• _Excerpted passage_
****************
Media Credit: Ben Brown-Steiner
This week we observe the interesting, yet wonderful taste of the Black and Tan. The key to making a great tasting beer combo is to make sure they don't blend completely.

We will leave the German wheat beers behind this week. Our last wheat beer style is named after its affinity to another beer style. The German weizenbock still retains its wheat roots, but has a darker color, more malty taste, and higher alcohol content. This likens it to the German Pilsner style known as Bock.

Bock means goat in German, but the name likely came as a derivation of the town in which the style originated, Einbeck, Germany. During times of fasting, some German monks brewed and consumed a heavier and more nutrient-rich beer to sustain themselves. This led to a higher malt content, higher alcohol content, and all around darker appearance. Bocks are bottom-fermented, which requires colder temperatures and more time than top-fermented beers.

However, Weizenbocks are top-fermented, as are all wheat beers. They are known for their intense malt, fruit, and sweet flavors, as well as their high alcohol content. The alcohol content generally ranges from 7 - 10%. I had a 500 mL bottle of Aventinus weizenbock, brewed by G. Schneider & Sohn from Germany. It is labeled as "Germany's Original Wheat-Doppelbock," which further hybridizes the two distinct styles.

Similar to how Double or Imperial IPAs are more intense versions of the IPA style, the bock equation has been intensified in the dobblebock ("double bock") style. A wheat-doppelbock is a wheat style beer that tastes more like a very intense bock.

I was going to lament as to how I'd never tried a doppelbock, but lo! it appears that I plan ahead better than I had thought. I stockpiled Victory Brewing beers before I came up this semester, and had hidden away, silent and proud, their St. Victorious dopplebock.

The St. Victorious doppelbock is incredibly malty, with some hop and alcohol flavors. I wasn't particularly impressed with this beer, but I was not disappointed with the next one. Aventinus poured with a two inch head, and smelled distinctly of yeast and malts. It also had overtones of fruit and cloves.
****************
• _Given data_
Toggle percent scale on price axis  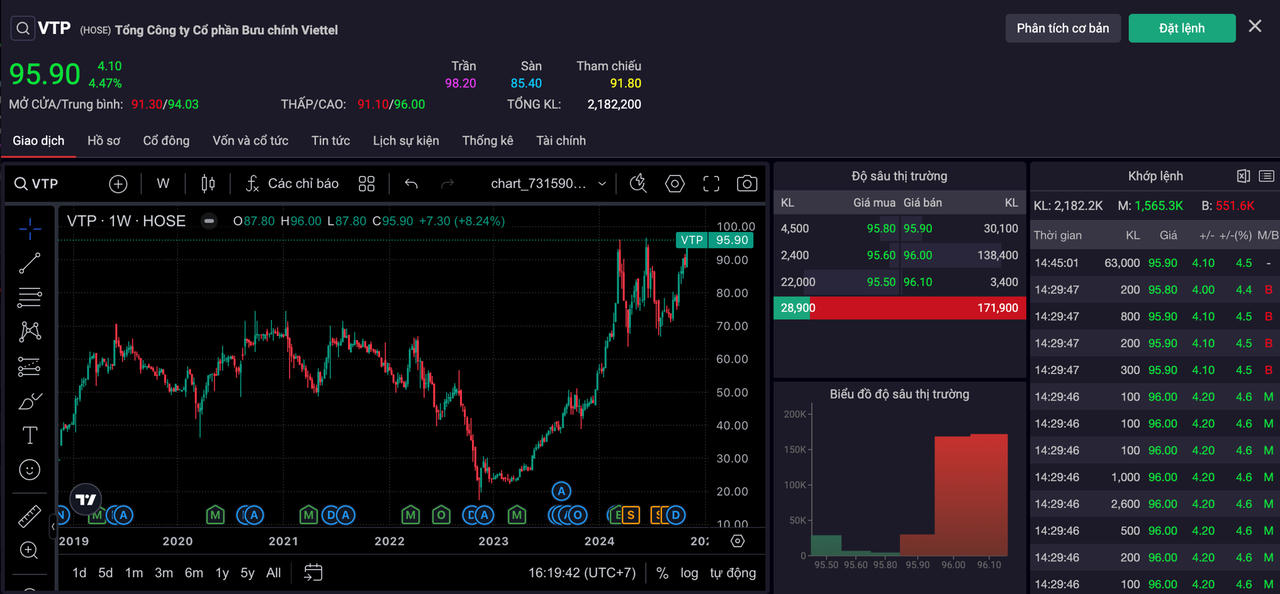pyautogui.click(x=662, y=573)
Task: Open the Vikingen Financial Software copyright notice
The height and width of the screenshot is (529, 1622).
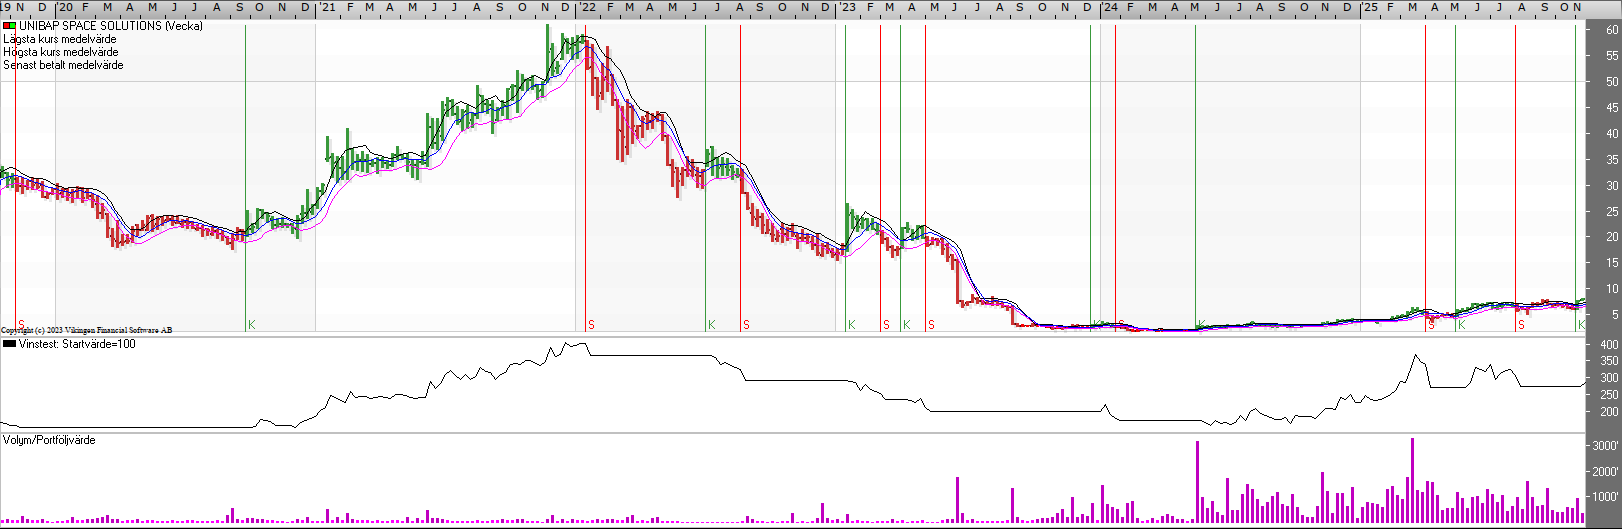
****************
• _What is asked_
**a)** In the beer column, what aromas and overtones does the writer note in the Aventinus?
**b)** According to the beer column, where does the name "bock" most likely come from?

• _Results for the exercise_
**a)** Yeast, malts, fruit, cloves

**b)** It likely derives from Einbeck, Germany, the town where the style originated.